In our trial, treatment was comparatively short (12 weeks), and no cardiovascular adverse events were observed, suggesting that such risks may be less likely with short-term exposure. Therefore, when prescribing gabapentin or pregabalin for long-term use in DN, clinicians should weigh patient tolerability and analgesic efficacy against the potential for increased cardiovascular risk (33).
Because there is currently no established disease-modifying therapy for CAN, we examined whether gabapentin could improve CAN, given its common use in DPN. This pilot had a relatively small sample size and a short follow-up period (12 weeks), which limited statistical power, generalizability, and the ability to assess the durability of HRV changes or long-term cardiovascular safety signals. The HRV analysis was restricted to the time domain (SDNN) exported by the Holter platform; frequency-domain metrics such as low frequency/high frequency (LF/HF) and direct sympathetic measures were not obtained because specialized equipment was unavailable at our center. Neuropathy classification relied on NSS/NDS rather than EMG/NCV due to limited electrophysiology availability, which may miss subclinical disease and introduce misclassification relative to nerve-conduction confirmation. Accordingly, these findings should be regarded as preliminary.

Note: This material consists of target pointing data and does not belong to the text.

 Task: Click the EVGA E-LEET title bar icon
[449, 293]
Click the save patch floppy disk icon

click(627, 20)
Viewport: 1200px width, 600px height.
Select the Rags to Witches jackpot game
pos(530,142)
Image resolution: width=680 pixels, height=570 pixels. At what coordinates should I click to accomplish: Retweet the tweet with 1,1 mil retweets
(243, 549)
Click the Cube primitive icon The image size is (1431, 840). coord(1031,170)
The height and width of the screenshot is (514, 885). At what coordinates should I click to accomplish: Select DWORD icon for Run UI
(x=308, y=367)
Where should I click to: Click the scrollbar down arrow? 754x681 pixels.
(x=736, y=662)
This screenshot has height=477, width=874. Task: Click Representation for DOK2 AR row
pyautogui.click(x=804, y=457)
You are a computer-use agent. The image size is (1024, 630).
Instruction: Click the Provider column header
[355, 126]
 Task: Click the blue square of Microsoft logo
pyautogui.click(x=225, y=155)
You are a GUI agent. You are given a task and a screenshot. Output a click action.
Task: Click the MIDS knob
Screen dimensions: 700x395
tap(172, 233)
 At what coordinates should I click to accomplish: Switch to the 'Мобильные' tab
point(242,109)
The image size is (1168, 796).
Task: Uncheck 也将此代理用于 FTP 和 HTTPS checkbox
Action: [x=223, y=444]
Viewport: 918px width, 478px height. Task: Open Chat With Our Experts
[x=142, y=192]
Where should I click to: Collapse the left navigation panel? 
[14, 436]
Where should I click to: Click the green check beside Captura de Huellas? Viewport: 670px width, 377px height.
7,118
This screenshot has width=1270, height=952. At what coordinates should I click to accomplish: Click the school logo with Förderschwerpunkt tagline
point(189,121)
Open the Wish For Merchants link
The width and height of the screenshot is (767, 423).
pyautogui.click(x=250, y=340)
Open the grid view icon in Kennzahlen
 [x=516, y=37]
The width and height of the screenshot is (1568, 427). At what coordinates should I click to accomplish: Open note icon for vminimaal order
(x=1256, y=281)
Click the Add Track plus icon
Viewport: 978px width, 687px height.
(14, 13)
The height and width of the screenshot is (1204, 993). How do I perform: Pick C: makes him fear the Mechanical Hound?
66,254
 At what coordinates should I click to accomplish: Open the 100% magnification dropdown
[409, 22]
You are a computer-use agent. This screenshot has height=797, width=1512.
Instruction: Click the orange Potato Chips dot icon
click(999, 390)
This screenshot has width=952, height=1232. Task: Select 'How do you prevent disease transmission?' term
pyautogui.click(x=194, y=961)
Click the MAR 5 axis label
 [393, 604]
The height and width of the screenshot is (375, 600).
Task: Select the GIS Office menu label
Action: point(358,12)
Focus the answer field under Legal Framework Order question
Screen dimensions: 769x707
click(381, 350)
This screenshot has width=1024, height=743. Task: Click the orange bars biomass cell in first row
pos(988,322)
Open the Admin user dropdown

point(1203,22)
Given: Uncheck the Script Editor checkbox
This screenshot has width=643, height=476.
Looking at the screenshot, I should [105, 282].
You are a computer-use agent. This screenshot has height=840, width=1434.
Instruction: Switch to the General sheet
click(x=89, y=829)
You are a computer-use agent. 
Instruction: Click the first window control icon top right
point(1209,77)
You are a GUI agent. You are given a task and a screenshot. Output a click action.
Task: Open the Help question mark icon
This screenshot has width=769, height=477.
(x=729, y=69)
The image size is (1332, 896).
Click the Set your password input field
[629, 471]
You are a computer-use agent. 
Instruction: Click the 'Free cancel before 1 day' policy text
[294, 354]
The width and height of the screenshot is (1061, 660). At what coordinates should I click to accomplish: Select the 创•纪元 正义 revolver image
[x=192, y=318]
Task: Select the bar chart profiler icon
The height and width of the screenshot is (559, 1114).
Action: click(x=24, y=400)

Confirmation in larger, multicenter trials is warranted, ideally with cellular–molecular investigations and comprehensive autonomic testing. Future studies may also compare patients with and without chronic diabetic complications. Despite these limitations, few studies have evaluated the effect of gabapentin on HRV, and this trial contributes to the limited evidence base.
5.1. Conclusions
Our findings in this small pilot trial suggest that gabapentin therapy in patients with PDPN may improve cardiac autonomic function. However, further research with larger populations should be conducted to substantiate this claim.